*KUTIPAN UNTUK DIBACA*:
Meski sedemikian dalam makna mudik ini—mencegah lebih baik daripada mengobati. Menghindari kemudharatan lebih baik dan maslahat daripada memaksakan sesuatu yang mendatangkan kemudharatan.
Karenanya, larangan mudik diberlakukan—sebagai salah satu ikhtiar agar lonjakan kasus Covid-19 dapat ditekan. Tentu, kesadaran dan penerimaan masyarakat atas keputusan ini, amat dibutuhkan. Covid adalah ujian kesabaran kita bersama.
Fenomena mudik di masa lebaran/ Idul fitri menjadi sesuatu yang tentu ditunggu-tunggu oleh mereka yang hidup di perantauan, jauh dari orangtua dan keluarga. Dilihat dari segi kebahasaan, ‘Id berasal dari dua kata; id [arab: عيد] dan al-fitri [arab: الفطر].

*MATERI YANG DISEDIAKAN*:
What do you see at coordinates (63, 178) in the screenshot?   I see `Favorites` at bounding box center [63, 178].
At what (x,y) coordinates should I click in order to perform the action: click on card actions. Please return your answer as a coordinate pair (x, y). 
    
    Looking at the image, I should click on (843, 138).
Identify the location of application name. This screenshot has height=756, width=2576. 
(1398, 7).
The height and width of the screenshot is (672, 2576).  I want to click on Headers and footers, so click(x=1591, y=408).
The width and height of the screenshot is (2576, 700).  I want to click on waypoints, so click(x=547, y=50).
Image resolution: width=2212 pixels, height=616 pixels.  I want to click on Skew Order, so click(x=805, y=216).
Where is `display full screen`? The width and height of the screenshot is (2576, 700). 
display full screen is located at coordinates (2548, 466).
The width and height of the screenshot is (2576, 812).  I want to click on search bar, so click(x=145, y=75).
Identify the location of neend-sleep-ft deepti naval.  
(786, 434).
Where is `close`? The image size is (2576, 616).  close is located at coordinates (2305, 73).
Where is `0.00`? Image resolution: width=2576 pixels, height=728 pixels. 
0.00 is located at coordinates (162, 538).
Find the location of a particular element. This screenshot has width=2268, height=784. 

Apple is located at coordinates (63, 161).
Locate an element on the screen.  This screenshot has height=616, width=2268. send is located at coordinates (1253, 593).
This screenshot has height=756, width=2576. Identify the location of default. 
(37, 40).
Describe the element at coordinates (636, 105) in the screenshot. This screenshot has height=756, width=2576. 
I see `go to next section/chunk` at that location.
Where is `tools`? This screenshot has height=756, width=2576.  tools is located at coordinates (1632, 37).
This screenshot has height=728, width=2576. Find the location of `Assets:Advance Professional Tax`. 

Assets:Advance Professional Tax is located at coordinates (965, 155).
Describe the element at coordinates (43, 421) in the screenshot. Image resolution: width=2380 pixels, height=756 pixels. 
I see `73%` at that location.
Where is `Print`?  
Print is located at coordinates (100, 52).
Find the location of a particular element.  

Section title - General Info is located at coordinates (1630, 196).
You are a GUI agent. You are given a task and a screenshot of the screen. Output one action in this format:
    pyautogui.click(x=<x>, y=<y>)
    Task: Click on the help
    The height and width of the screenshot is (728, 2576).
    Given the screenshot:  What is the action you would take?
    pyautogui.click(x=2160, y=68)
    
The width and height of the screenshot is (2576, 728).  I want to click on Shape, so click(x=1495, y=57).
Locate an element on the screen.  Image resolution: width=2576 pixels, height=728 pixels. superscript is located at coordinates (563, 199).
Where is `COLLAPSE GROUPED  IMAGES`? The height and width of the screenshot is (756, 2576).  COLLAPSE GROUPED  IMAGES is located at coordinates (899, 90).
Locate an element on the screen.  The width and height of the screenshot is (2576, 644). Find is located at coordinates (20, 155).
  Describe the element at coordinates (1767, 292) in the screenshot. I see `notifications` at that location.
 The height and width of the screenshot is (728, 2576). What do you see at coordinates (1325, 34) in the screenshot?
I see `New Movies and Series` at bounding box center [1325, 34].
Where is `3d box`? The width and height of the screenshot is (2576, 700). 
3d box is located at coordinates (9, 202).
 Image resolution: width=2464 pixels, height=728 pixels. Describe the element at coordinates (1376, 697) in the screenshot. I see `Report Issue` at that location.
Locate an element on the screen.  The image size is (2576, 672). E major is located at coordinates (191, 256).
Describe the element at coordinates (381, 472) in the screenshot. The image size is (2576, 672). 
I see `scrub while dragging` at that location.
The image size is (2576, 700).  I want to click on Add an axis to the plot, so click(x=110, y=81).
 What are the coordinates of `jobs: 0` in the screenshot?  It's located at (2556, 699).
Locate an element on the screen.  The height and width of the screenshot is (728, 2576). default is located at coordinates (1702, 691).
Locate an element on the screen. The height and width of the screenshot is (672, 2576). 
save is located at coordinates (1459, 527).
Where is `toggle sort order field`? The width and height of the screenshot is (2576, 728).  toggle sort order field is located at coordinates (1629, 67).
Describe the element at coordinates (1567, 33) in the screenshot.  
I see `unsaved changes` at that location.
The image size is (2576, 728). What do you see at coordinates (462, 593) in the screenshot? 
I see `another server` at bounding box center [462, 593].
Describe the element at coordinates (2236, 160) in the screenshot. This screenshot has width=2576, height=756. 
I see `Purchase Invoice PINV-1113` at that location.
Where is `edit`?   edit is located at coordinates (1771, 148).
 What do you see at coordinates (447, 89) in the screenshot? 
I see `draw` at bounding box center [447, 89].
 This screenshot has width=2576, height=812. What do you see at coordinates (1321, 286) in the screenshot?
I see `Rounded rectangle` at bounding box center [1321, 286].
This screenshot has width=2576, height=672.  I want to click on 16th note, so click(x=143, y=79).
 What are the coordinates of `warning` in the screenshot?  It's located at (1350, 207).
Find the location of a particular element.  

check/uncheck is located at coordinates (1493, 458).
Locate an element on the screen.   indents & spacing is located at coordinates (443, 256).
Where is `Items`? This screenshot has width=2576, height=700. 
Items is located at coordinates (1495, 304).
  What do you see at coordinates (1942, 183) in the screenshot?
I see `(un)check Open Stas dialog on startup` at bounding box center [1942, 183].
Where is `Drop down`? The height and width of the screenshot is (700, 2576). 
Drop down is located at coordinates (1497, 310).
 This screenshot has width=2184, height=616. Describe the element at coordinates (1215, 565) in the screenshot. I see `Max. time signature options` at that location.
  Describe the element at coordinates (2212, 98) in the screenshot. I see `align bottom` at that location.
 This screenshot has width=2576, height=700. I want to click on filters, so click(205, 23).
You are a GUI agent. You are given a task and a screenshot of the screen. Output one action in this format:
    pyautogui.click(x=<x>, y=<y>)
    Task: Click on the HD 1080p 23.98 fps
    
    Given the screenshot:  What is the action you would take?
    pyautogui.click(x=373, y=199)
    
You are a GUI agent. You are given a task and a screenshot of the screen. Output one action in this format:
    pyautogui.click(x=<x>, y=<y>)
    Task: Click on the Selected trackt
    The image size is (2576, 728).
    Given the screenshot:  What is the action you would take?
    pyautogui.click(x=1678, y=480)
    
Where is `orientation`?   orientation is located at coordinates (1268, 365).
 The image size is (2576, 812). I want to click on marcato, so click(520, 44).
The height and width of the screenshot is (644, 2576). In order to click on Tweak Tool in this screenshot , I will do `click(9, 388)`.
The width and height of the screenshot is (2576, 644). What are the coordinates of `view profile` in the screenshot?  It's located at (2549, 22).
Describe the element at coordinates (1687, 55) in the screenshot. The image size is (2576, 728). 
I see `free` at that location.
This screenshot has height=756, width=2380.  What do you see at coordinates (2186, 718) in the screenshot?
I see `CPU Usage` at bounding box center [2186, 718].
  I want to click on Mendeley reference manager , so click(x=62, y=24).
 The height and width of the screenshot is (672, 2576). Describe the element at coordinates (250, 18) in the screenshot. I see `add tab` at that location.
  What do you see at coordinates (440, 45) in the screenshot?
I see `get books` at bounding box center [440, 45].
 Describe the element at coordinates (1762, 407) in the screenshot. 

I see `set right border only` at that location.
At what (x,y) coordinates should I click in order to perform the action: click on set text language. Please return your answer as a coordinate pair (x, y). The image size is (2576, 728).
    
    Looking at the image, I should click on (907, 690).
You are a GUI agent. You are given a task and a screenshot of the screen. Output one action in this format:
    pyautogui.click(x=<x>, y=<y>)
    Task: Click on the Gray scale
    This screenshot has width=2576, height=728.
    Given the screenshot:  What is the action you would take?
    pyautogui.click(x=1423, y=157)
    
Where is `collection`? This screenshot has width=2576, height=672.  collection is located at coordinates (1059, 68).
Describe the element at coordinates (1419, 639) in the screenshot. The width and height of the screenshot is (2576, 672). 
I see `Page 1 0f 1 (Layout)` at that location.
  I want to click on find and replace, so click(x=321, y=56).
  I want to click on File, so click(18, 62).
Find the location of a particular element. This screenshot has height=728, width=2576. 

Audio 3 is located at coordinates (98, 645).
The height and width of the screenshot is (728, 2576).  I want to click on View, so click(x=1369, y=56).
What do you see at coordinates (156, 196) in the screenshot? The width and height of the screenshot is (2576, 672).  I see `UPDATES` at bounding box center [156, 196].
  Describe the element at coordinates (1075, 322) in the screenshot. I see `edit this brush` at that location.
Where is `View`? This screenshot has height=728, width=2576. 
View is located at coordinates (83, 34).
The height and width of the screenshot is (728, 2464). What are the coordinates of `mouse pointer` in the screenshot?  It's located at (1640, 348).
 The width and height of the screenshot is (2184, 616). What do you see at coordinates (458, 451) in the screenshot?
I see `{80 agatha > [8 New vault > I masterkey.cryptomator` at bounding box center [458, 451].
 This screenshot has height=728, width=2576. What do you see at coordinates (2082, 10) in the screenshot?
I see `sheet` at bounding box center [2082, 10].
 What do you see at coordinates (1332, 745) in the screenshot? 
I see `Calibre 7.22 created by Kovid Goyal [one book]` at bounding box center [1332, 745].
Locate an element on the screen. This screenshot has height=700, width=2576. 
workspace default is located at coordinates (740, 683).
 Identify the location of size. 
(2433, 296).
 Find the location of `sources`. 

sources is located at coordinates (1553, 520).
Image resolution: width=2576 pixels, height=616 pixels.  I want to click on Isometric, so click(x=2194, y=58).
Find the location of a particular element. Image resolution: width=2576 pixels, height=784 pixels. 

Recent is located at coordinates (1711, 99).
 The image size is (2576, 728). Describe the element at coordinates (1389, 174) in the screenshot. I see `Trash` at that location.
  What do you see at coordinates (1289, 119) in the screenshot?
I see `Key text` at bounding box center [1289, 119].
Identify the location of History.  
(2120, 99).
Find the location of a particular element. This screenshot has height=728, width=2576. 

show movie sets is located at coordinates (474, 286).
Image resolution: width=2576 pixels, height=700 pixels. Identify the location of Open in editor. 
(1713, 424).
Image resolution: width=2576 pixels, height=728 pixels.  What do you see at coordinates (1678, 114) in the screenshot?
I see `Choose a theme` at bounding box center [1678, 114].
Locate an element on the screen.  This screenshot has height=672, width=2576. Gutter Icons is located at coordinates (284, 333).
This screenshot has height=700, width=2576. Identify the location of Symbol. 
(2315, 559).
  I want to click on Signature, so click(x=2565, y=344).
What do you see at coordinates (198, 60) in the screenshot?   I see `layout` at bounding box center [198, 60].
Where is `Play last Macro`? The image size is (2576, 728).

*TUGAS YANG DIKERJAKAN*:
**A)** Menurut teks tentang mudik, untuk apa larangan mudik diberlakukan?
**B)** Teruskan teks tentang mudik, dimulai setelah kalimat terakhirnya.

*JAWABAN BERNOMOR*:
**A)** Larangan mudik diberlakukan sebagai salah satu ikhtiar agar lonjakan kasus Covid-19 dapat ditekan.

**B)**
Id secara bahasa berasal dari kata ‘aada – ya’uudu [arab: عاد – يعود], yang artinya kembali. Hari raya disebut ‘id karena hari raya ‘kembali’ terjadi secara berulang-ulang, dimeriahkan setiap tahun, pada waktu yang sama. Ibn al- A’rabi mengatakan, Hari raya dinamakan ‘Id karena berulang setiap tahun dengan kegembiraan yang baru. (Lisan Al-Arab, 3/315).
Ada juga yang mengatakan, kata ‘Id merupakan turunan kata Al-‘Adah [arab: العادة], yang artinya kebiasaan. Karena masyarakat telah menjadikan kegiatan ini menyatu dengan kebiasaan dan adat mereka. (Tanwir Al-Ainain, hlm. 5).
Sementara itu, kata fitri berasal dari kata afthara – yufthiru [arab: أفطر – يفطر], yang artinya berbuka atau tidak lagi berpuasa. Disebut idul fitri, karena hari raya ini dimeriahkan bersamaan dengan keadaan kaum muslimin yang tidak lagi berpuasa ramadhan.
Pengertian ini sejalan dengan hadits yang diriwayatkan dari Abu Hurairah radhiyallahu ‘anhu, Rasulullah shallallahu ‘alaihi wa sallam bersabda, “Agama Islam akan senantiasa menang, selama masyarakat (Islam) menyegerakan berbuka. Karena orang Yahudi dan Nasrani mengakhirkan waktu berbuka.” (HR. Ahmad 9810, Abu Daud 2353, Ibn Hibban 3509).